What you need to do: Copy every line of the listing below word for word, leaving out the pictures.

Target position listing:

------------------------------------------------------------

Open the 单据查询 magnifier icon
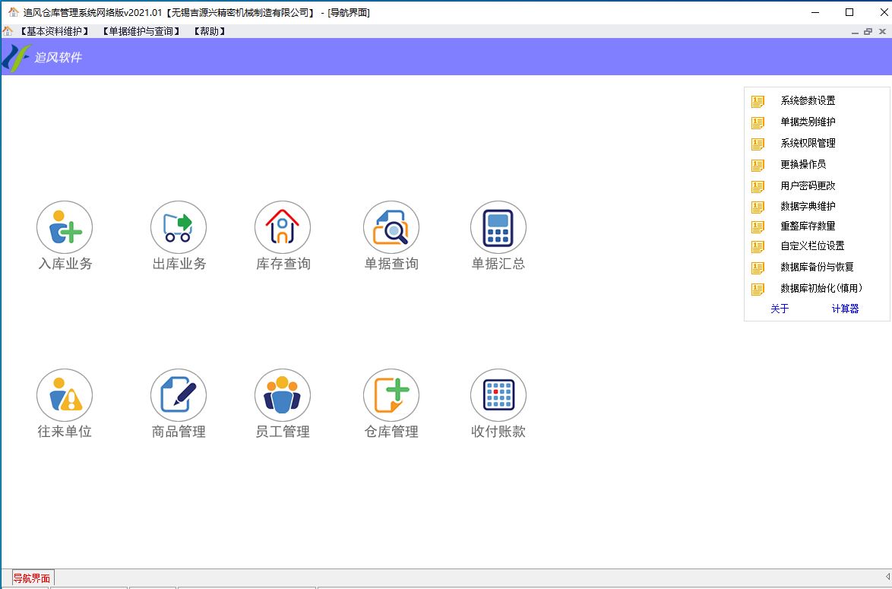This screenshot has height=589, width=892. [391, 228]
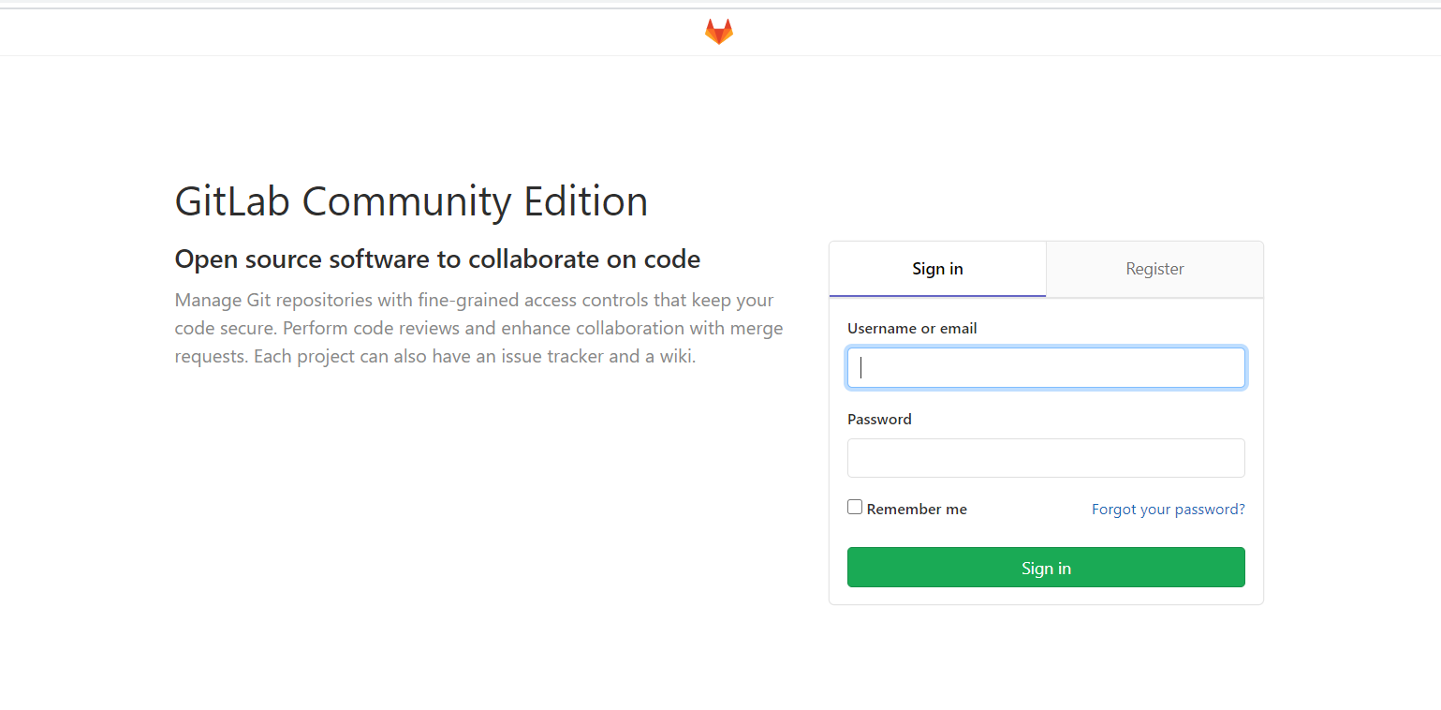
Task: Click the Password label above the field
Action: point(879,419)
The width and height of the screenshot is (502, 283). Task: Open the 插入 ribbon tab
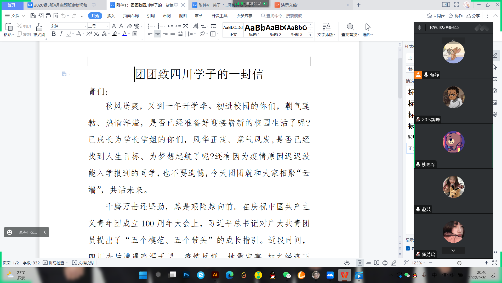click(x=111, y=16)
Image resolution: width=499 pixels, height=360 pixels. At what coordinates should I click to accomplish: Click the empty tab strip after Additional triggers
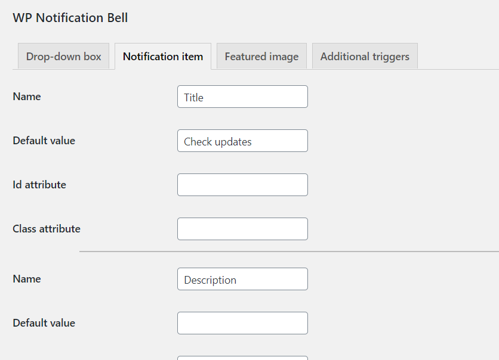click(x=458, y=56)
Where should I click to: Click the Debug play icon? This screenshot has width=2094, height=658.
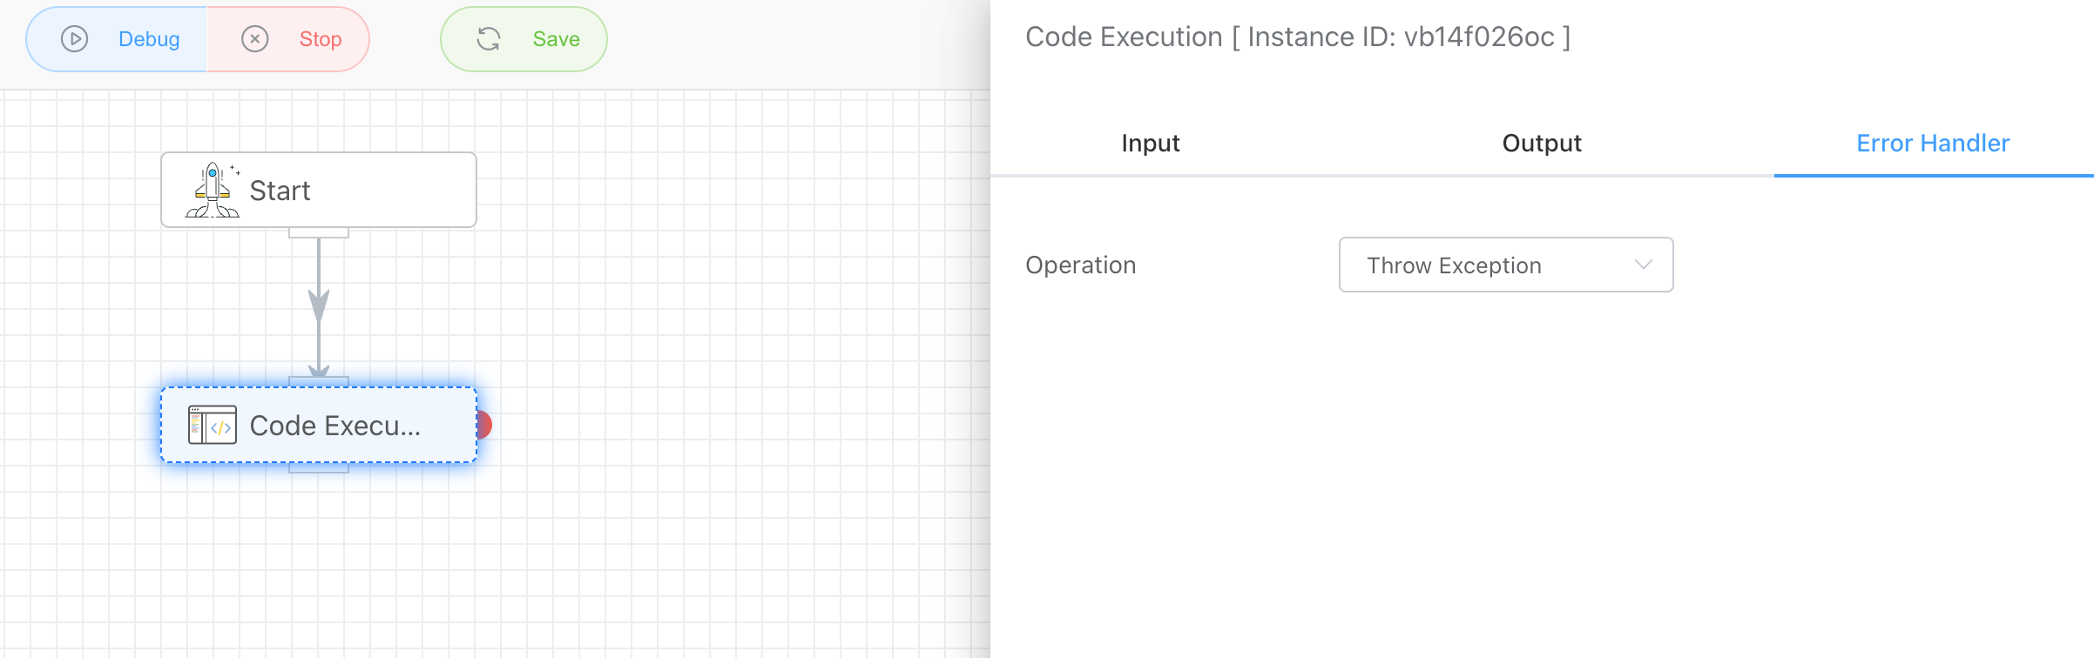click(x=75, y=39)
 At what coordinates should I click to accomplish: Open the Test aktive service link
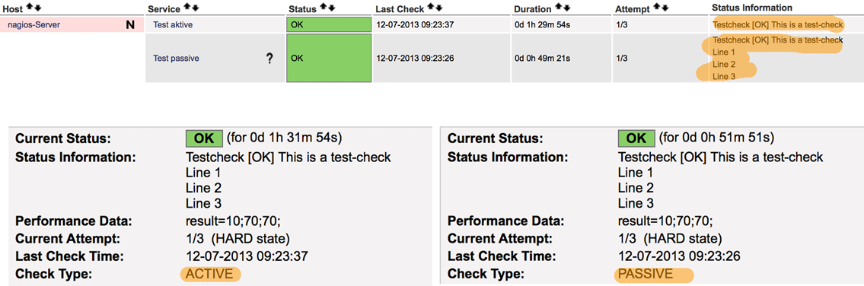click(173, 25)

------------------------------------------------------------

Finished exercise:
Open the 单据查询 magnifier icon
This screenshot has height=589, width=892. [391, 228]
Task: Click the Password label above the field
Action: point(879,419)
The width and height of the screenshot is (502, 283). Task: Open the 插入 ribbon tab
click(x=111, y=16)
Image resolution: width=499 pixels, height=360 pixels. At what coordinates should I click to accomplish: Click the empty tab strip after Additional triggers
click(x=458, y=56)
Where should I click to: Click the Debug play icon? This screenshot has width=2094, height=658.
click(x=75, y=39)
 At what coordinates should I click to accomplish: Open the Test aktive service link
click(173, 25)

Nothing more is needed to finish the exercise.